• Provided information
(begin)

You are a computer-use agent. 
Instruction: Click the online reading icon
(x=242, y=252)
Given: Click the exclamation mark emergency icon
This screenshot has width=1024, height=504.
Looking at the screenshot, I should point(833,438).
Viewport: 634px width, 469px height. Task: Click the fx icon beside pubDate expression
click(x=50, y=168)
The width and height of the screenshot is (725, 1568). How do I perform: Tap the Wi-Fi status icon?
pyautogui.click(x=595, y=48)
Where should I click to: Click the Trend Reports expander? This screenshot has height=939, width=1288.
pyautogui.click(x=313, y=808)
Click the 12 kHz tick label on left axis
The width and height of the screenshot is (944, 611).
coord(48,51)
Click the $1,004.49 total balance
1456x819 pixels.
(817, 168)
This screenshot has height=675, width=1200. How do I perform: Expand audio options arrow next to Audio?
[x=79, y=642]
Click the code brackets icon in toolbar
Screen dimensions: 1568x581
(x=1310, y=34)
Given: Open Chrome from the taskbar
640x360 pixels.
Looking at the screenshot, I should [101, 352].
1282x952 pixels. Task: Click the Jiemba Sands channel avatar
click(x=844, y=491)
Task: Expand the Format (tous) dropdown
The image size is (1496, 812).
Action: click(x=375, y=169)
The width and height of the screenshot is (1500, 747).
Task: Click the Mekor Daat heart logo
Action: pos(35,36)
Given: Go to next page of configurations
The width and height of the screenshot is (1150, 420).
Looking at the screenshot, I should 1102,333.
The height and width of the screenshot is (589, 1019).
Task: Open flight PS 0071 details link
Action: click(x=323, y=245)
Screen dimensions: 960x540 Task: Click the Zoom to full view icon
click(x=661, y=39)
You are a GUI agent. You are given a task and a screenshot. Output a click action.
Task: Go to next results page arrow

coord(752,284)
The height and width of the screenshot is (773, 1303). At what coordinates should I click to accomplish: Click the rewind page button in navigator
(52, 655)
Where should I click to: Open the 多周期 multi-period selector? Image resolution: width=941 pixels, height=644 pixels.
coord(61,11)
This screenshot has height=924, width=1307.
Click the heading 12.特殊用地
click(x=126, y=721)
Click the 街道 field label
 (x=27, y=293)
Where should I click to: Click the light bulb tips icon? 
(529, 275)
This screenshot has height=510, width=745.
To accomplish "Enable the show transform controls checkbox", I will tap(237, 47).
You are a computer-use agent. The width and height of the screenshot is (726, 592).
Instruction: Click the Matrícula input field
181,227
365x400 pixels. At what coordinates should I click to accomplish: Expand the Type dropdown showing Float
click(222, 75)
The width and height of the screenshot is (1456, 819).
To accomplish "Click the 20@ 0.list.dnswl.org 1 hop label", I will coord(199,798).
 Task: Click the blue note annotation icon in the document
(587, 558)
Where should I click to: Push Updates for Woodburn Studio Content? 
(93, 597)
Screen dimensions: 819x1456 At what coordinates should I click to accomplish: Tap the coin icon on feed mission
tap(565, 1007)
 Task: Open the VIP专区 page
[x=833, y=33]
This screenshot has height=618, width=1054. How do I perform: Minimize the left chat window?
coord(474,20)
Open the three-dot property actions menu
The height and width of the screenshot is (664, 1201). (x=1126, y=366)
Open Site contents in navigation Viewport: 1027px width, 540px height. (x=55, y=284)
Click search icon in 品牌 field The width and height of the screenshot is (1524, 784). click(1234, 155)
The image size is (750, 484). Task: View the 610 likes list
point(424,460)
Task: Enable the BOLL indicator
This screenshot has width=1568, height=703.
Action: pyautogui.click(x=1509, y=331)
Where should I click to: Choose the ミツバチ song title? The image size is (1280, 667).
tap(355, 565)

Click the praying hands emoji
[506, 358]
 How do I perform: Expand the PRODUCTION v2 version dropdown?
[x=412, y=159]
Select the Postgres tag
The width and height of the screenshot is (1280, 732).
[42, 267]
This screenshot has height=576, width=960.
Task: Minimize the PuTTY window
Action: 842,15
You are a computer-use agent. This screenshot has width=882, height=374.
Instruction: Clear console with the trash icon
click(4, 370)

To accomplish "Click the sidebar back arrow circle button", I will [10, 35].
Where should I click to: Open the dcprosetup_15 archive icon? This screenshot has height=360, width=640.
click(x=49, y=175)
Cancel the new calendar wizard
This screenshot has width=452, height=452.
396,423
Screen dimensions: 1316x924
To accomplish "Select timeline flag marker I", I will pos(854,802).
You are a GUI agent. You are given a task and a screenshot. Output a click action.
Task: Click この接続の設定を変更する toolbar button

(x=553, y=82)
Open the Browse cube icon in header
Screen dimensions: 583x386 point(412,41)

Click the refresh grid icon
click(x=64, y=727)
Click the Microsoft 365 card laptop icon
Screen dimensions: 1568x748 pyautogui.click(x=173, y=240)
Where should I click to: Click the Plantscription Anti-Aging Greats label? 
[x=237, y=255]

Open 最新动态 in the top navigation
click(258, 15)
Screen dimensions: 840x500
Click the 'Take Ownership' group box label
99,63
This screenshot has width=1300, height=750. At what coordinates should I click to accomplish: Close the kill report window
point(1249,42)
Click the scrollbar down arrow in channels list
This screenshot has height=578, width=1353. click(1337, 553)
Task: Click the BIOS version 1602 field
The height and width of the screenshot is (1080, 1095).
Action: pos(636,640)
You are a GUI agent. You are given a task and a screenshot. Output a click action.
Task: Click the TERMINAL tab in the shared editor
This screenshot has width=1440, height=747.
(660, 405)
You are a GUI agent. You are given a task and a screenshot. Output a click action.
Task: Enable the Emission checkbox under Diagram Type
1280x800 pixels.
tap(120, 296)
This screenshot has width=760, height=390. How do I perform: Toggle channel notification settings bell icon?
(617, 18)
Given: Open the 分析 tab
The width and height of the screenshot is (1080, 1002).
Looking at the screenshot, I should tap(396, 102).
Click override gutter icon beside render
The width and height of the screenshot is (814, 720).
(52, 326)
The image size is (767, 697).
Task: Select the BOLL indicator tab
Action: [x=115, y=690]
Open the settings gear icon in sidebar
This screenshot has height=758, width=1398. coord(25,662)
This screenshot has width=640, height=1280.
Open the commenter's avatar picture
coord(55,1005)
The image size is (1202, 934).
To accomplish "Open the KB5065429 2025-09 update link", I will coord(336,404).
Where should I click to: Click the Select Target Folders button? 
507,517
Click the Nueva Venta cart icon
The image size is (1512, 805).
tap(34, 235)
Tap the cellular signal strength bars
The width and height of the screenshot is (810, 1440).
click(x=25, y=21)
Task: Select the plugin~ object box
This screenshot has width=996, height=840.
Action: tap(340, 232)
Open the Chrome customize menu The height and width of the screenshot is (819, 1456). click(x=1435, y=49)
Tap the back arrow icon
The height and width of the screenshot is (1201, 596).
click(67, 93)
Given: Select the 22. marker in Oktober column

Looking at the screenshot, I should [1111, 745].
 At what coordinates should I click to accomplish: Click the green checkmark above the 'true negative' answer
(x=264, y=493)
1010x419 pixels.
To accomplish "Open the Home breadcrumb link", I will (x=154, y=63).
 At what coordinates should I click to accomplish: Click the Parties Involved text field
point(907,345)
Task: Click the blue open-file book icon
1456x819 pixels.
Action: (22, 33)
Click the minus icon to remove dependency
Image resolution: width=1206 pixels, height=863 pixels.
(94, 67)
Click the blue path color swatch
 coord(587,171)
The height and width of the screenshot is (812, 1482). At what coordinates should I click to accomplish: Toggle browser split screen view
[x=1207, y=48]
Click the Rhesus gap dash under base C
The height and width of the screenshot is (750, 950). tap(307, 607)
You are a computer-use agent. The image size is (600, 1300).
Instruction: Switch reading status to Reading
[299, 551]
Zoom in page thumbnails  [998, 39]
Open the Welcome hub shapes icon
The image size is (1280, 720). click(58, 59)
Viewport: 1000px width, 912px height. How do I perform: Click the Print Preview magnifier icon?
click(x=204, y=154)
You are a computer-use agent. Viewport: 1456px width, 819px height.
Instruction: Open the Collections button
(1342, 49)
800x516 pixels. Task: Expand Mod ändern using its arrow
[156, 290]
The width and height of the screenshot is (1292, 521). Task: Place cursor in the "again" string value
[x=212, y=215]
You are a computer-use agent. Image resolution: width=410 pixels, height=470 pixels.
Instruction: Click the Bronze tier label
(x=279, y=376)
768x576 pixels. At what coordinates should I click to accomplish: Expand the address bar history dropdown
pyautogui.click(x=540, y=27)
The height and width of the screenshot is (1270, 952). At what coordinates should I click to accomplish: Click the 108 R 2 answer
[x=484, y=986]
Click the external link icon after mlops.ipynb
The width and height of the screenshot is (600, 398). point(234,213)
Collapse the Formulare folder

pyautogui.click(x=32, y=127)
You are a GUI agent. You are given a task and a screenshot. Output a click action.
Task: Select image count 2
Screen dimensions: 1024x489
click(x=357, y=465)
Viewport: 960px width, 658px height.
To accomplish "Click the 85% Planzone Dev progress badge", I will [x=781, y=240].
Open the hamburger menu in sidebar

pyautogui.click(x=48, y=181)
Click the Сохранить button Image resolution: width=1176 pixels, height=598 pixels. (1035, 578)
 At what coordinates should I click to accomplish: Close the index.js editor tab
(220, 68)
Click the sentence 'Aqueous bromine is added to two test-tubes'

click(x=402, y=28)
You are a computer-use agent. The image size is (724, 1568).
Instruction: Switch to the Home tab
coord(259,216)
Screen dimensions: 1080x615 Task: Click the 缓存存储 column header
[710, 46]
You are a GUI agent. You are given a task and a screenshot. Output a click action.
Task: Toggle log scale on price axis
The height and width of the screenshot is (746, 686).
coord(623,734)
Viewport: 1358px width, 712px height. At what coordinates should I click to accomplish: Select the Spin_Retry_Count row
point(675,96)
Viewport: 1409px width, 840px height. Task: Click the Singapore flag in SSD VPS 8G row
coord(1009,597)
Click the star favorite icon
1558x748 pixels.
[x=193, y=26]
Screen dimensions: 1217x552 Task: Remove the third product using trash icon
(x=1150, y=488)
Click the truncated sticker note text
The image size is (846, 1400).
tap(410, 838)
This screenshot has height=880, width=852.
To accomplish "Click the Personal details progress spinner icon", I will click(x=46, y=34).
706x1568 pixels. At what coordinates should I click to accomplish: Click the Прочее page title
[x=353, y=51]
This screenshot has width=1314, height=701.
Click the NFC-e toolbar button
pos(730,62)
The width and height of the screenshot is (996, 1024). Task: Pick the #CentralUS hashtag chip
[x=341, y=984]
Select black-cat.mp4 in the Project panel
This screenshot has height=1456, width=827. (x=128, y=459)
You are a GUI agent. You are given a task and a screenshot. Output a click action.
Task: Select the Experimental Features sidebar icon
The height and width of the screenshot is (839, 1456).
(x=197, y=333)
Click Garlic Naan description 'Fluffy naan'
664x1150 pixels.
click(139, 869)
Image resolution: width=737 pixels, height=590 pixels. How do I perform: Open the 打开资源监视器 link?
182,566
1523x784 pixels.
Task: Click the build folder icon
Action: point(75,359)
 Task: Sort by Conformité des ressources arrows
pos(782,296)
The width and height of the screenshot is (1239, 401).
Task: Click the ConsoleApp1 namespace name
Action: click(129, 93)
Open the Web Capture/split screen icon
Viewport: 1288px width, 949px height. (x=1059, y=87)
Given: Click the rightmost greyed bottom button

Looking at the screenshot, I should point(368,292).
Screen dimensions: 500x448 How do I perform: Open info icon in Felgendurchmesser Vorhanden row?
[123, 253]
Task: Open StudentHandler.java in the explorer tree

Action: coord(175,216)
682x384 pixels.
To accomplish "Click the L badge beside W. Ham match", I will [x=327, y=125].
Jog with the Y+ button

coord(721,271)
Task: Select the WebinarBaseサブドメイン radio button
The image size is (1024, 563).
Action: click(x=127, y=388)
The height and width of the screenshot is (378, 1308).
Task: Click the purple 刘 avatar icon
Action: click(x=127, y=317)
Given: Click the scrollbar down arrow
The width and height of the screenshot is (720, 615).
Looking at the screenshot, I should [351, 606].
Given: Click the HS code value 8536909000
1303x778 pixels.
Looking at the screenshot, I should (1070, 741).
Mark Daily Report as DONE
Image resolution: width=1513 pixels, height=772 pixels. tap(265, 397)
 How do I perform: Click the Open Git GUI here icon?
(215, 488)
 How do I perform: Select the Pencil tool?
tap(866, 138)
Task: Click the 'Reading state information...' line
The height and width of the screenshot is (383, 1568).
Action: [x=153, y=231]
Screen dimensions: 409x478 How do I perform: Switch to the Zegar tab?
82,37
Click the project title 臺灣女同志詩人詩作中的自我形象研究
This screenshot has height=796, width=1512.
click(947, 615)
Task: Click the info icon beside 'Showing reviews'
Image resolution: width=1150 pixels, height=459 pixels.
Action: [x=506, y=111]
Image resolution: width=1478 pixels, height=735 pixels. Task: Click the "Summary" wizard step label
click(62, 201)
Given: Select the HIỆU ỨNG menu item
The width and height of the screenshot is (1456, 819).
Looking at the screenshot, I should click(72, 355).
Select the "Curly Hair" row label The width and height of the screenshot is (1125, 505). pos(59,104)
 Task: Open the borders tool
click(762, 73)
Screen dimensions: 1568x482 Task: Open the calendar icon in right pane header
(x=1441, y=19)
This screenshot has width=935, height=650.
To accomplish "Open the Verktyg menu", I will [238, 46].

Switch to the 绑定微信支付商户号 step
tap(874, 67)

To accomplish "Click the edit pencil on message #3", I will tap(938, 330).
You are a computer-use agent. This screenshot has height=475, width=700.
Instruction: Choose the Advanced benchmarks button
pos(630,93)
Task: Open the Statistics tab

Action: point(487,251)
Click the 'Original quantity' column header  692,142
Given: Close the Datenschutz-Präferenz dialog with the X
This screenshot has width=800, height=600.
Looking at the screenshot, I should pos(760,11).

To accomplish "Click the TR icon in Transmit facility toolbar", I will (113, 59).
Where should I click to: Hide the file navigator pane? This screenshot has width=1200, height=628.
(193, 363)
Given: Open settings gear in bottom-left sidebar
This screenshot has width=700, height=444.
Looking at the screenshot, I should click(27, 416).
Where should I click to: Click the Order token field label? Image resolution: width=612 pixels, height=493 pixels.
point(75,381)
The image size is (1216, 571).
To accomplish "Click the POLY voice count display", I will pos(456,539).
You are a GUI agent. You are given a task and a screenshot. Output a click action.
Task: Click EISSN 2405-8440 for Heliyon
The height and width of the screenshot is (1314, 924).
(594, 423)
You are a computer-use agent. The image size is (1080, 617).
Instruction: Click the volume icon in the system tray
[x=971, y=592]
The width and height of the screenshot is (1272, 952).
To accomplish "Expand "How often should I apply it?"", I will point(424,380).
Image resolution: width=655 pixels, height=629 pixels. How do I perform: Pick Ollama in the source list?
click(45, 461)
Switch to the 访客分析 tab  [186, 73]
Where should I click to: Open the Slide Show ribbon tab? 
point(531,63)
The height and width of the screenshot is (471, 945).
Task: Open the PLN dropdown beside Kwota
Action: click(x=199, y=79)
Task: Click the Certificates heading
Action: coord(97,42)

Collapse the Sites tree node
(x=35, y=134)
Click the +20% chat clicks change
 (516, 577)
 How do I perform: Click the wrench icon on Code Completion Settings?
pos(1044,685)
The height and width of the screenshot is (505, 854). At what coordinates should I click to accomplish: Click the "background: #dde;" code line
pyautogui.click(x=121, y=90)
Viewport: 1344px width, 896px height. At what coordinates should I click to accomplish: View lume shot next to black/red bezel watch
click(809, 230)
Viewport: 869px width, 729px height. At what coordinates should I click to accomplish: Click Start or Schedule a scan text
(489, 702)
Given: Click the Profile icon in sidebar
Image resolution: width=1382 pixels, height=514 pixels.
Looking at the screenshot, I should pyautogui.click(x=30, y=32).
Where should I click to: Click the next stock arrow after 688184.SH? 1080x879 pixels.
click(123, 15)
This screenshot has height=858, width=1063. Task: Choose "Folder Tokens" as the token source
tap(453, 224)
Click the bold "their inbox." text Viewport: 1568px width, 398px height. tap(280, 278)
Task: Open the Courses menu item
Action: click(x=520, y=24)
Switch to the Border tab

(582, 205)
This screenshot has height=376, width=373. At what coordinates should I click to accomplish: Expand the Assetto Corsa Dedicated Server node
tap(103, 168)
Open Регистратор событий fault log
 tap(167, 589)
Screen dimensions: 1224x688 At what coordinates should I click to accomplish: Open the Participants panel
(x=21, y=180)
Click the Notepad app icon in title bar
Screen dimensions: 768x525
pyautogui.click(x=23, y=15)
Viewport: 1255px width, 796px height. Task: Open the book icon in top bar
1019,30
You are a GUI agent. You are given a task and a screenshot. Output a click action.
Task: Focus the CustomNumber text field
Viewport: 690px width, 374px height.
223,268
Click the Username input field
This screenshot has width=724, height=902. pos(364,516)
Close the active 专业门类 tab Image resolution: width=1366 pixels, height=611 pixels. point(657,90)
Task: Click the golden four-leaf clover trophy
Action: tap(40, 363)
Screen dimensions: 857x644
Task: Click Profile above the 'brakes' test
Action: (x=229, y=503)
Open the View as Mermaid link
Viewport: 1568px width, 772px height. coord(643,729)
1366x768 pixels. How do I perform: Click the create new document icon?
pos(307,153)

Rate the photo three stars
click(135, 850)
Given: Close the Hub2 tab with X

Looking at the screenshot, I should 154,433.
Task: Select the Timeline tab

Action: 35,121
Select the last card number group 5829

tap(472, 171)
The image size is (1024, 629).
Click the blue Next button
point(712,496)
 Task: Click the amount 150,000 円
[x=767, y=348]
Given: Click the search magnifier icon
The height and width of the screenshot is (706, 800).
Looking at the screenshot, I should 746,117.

(end)

• Work to be completed
From the listing above, copy out each line that contains the string "input".

• Solution for this exercise
Instruction: Click the Matrícula input field
Click the Username input field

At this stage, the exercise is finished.